PROMPT: Can you repeat the material from the line containing "You are a computer-use agent. Screen" through the last line of the material, with both of those lines included, word for word?

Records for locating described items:

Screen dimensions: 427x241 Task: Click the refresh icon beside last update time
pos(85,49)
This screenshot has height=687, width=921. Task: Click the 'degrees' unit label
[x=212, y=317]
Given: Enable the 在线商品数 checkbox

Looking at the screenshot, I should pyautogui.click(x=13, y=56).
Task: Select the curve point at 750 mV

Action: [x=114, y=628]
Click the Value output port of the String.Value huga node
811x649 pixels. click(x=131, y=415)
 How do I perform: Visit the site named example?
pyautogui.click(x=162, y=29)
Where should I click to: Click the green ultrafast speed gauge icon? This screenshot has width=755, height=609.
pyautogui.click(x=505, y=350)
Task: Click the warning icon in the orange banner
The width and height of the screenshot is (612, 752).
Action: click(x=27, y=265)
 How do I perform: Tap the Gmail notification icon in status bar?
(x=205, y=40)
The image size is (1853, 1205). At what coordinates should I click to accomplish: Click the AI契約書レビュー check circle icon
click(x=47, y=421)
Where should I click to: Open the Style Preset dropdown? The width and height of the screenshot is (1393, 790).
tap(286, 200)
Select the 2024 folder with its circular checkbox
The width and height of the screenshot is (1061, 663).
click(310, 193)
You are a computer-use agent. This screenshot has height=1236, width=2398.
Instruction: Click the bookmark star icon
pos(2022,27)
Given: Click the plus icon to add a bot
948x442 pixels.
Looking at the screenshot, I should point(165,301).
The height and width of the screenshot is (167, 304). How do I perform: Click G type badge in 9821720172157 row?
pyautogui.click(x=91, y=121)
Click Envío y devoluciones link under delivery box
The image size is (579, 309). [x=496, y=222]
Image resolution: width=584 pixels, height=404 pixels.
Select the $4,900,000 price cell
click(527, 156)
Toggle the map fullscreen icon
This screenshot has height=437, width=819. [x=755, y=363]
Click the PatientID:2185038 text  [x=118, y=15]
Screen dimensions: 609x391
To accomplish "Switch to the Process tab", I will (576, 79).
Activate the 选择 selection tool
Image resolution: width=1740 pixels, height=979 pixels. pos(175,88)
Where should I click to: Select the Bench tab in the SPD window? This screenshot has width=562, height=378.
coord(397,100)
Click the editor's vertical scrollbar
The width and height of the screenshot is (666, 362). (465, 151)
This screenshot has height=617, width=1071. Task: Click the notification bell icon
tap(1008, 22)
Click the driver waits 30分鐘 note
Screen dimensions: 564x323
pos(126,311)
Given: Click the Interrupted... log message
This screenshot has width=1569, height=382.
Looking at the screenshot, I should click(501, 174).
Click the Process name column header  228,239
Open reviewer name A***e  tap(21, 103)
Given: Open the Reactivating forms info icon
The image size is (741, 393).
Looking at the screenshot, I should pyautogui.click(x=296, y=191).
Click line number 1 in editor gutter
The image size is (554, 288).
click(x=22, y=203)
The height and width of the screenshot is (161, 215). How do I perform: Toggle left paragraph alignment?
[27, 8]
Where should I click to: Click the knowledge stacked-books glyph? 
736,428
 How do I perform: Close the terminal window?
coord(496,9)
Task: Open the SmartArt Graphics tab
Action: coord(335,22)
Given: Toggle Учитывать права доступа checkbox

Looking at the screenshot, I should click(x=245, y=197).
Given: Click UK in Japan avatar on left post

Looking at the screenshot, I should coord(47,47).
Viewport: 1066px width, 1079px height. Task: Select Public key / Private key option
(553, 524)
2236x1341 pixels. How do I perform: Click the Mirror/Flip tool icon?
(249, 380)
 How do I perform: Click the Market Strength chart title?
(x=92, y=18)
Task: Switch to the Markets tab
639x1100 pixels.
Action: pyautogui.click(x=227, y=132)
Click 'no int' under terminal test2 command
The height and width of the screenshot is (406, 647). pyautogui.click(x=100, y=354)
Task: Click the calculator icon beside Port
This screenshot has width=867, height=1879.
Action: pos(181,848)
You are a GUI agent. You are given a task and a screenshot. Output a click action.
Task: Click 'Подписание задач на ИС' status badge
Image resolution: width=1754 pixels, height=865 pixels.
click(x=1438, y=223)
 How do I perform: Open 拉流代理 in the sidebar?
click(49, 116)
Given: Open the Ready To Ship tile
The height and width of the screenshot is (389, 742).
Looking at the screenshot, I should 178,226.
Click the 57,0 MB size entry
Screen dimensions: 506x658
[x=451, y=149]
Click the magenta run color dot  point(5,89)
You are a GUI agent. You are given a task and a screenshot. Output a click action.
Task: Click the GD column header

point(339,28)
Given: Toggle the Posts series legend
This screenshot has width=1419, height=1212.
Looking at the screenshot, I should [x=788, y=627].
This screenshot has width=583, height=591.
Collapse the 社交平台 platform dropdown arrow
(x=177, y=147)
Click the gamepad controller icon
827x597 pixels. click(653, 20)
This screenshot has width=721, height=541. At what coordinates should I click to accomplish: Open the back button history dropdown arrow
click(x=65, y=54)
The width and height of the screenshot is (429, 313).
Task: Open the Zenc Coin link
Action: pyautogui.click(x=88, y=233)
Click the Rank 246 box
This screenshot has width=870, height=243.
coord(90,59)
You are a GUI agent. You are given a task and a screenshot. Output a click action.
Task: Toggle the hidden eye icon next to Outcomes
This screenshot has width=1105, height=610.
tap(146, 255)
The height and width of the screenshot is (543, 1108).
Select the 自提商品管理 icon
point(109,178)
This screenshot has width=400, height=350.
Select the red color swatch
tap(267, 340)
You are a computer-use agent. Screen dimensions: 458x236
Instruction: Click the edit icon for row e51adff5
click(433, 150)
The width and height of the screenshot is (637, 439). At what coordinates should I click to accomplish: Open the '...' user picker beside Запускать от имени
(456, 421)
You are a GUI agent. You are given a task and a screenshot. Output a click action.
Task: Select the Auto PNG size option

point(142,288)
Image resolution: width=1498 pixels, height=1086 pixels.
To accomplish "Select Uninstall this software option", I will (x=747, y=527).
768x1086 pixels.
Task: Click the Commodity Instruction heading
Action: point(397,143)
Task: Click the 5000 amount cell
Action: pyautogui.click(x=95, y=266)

RESPONSE TO THE EXERCISE:
You are a computer-use agent. Screen dimensions: 458x236
Instruction: Click the edit icon for row e51adff5
click(433, 150)
The width and height of the screenshot is (637, 439). At what coordinates should I click to accomplish: Open the '...' user picker beside Запускать от имени
(456, 421)
You are a GUI agent. You are given a task and a screenshot. Output a click action.
Task: Select the Auto PNG size option

point(142,288)
Image resolution: width=1498 pixels, height=1086 pixels.
To accomplish "Select Uninstall this software option", I will (x=747, y=527).
768x1086 pixels.
Task: Click the Commodity Instruction heading
Action: point(397,143)
Task: Click the 5000 amount cell
Action: pyautogui.click(x=95, y=266)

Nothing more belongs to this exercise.